What I Learned When I Gave Women the Opportunity to Share Their Stories Through Participatory Photography

by Jen Gurecki

February 11, 2014

"This photo I took while I was looking for a job. Despite the difficulties as women we still have the hope for a bright future. The fact that there are difficulties, we cannot stop. This photo also shows that despite being women, we also have careers and can look for employment. It shows the double duty of woman that despite being there at home with household duties, you still have to look for work."

Common themes emerged from the narratives of the participants, but what I learned back then and what sticks with me today is that cookie cutter approaches to women’s empowerment are limited in their effectiveness because women are actually a diverse group of people. The women in Nicaragua told stories of extreme domestic violence—homes being burned down, fearing for their lives. The women in Kenya, on the other hand, spoke of an inability to earn a living; they had a burning desire to be able to financially provide for their families.

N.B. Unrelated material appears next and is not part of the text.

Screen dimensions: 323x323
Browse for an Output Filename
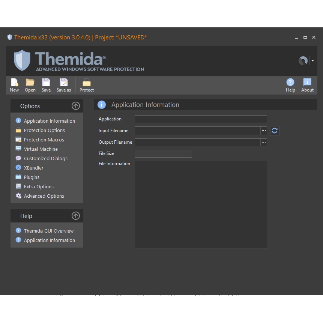click(264, 142)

Ultimately I chose to focus my work in Kenya, founding the non-profit Zawadisha, which was designed to address the issues that emerged through the HerStory project. Today, as a PhD student and the Chief Innovation Officer for Zawadisha, I still pour over the research and look for data that reveals the most promising practices to alleviate poverty and empower women, but I haven’t forgotten what you can learn when you give people an opportunity to share their stories. Granted, it’s the most difficult thing to measure, but the richness and depth that is revealed through storytelling is unmatched by any survey, bar graph, or statistic.